Main Menu

No more Comic Heroes

Started by Fungus, 15 July, 2014, 10:24:43 AM

Previous topic - Next topic

IndigoPrime

Quote from: JamesC on 16 July, 2014, 10:41:24 AMI think the perceived value of journalism (by certain members of the public) is very low. I'm amazed at how many video game magazines manage to keep going seeing as many people seem only to be interested in a title, screenshots, and a percentage score - and they can get all that from IGN or a million other sites.
It's infuriating, not least because the scores are really the least important bit. You should learn what a writer likes and read what they have to say. But instead we get score inflation and Metacritic, and games companies fuming when they're given anything less than a 7, which readers now somehow consider 'average'. It's all bonkers.

QuoteA magazine like Comic Heroes is always going to struggle against internet free sites.
And yet the depressing thing is, the vast, vast majority of free websites don't provide any kind of depth. It's mostly churn—essentially reprinting press releases with barely a moment's commentary.

QuoteIf you want to know about the history of the Avengers you can look on Wikipedia
Which is often inaccurate, entirely dry, and—ironically—culled from magazine articles. It's truly bizarre looking at some retro-game articles on Wikipedia, which are more or less straight clones of features I've written for Retro Gamer.

**Set of tasks:**
**A.** List every website or magazine named in the forum post.
**B.** Answer these from the forum post:
(i) Who started the topic?
(ii) Which score do readers now somehow consider "average"?
(iii) What are most free websites said to be mostly doing?
**C.** Write the next part of the forum post, carrying on after its final sentence.
The data after this point are separate from the forum post.

**Material supplied:**
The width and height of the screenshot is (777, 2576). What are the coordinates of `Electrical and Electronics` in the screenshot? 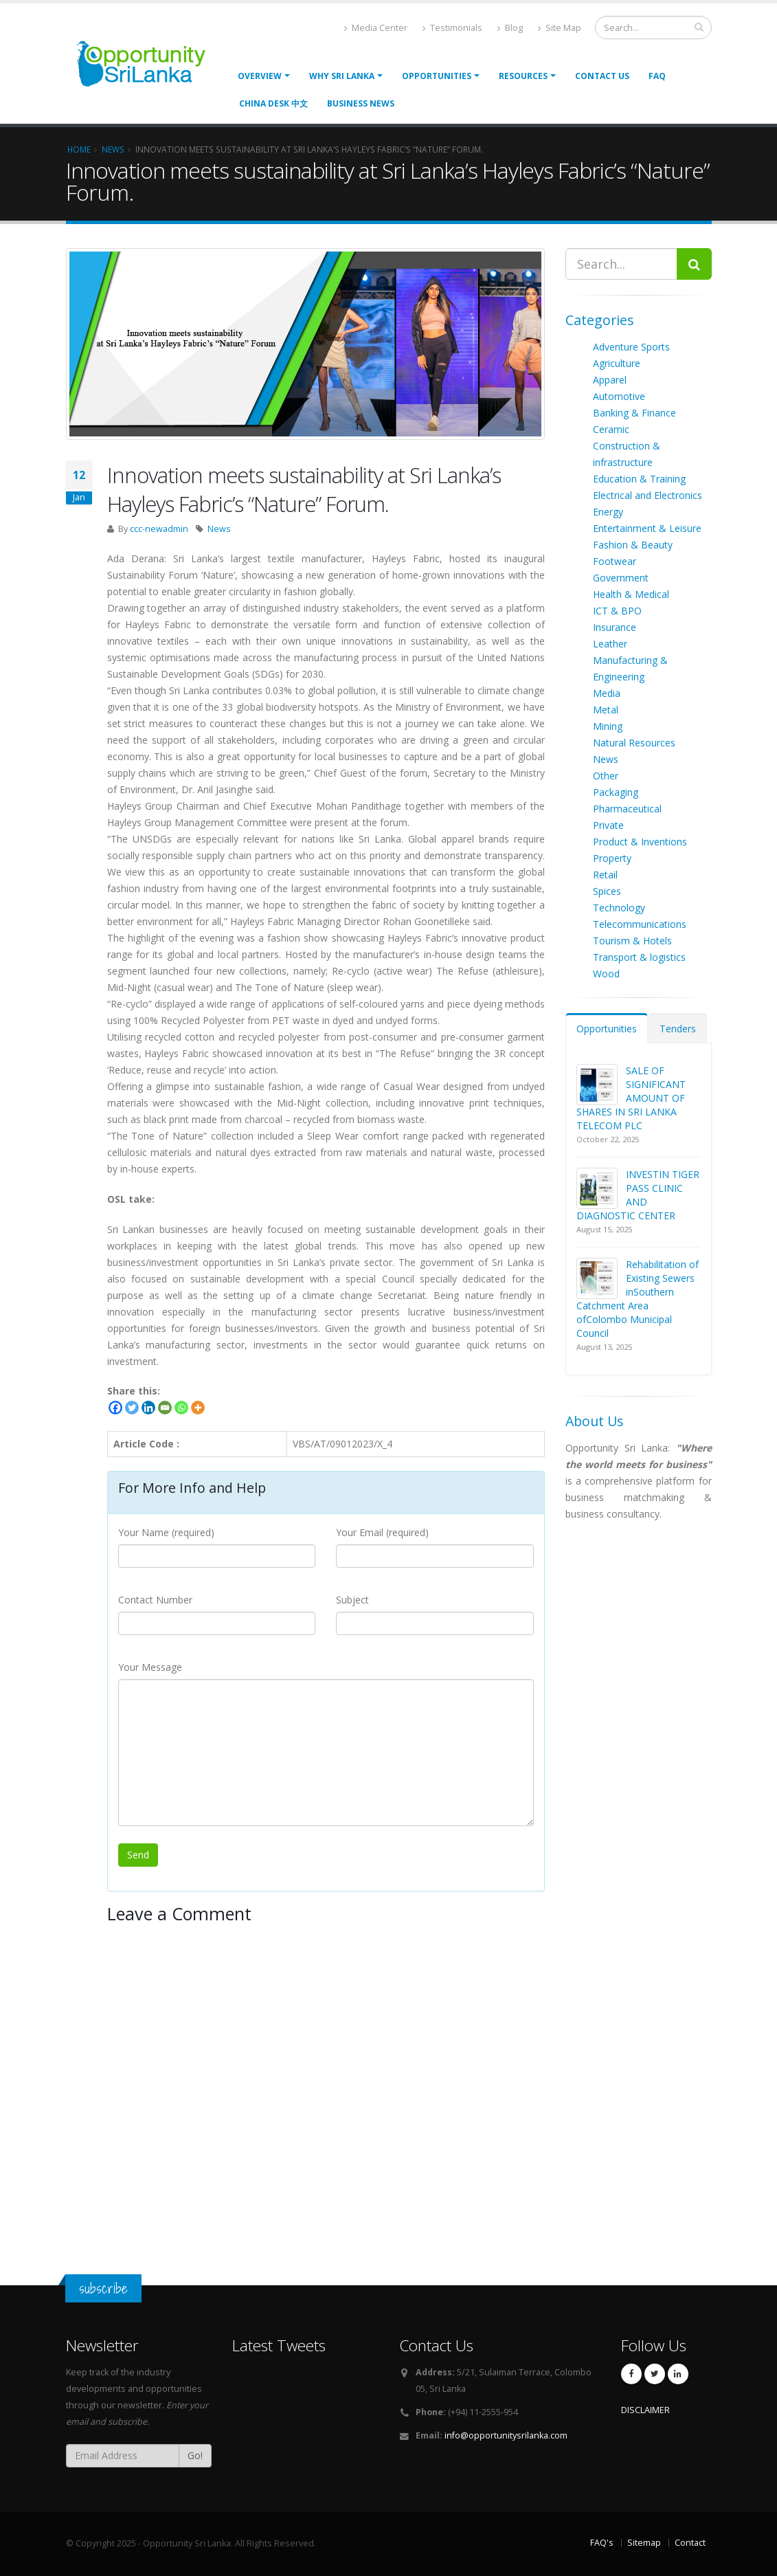 It's located at (647, 495).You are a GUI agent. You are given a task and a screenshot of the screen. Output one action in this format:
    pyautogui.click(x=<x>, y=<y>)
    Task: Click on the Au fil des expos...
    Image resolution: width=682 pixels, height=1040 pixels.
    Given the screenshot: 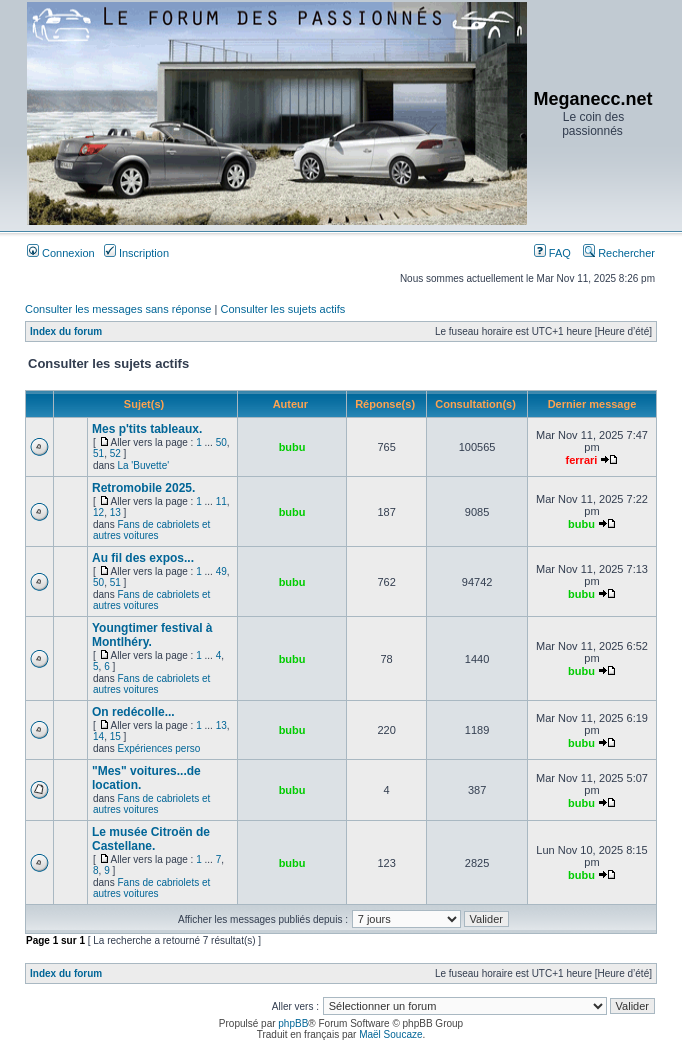 What is the action you would take?
    pyautogui.click(x=143, y=558)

**Responses to the exercise:**
**A.** IGN, Metacritic, Comic Heroes, Wikipedia, Retro Gamer

**B.**
(i) Fungus
(ii) A 7
(iii) Churning, essentially reprinting press releases with barely a moment's commentary

**C.**
QuoteIt's a shame but I think it's the way things are going.
I worry about the end game. If people don't see value in media, fine, but the end result is no media, or—at best—populist garbage that will have to cater for all without really catering for anyone (or, alternatively, banging the sensationalism drum).

JamesC

It's always nice when you read an article in a magazine that you wouldn't think you'd be interested in but which draws you in. Part of the reason for this is probably that if you've paid for it you want to read it!

Years ago there was a great article in the Megazine about Modesty Blaise - a character I previously had no interest in but which prompted me to read all of the novels and the vast majority of newspaper strips.

The flip side of that is that I've lost whole afternoons to wikipedia, clicking from one linked article to the next. But it can't focus content in the way a magazine can.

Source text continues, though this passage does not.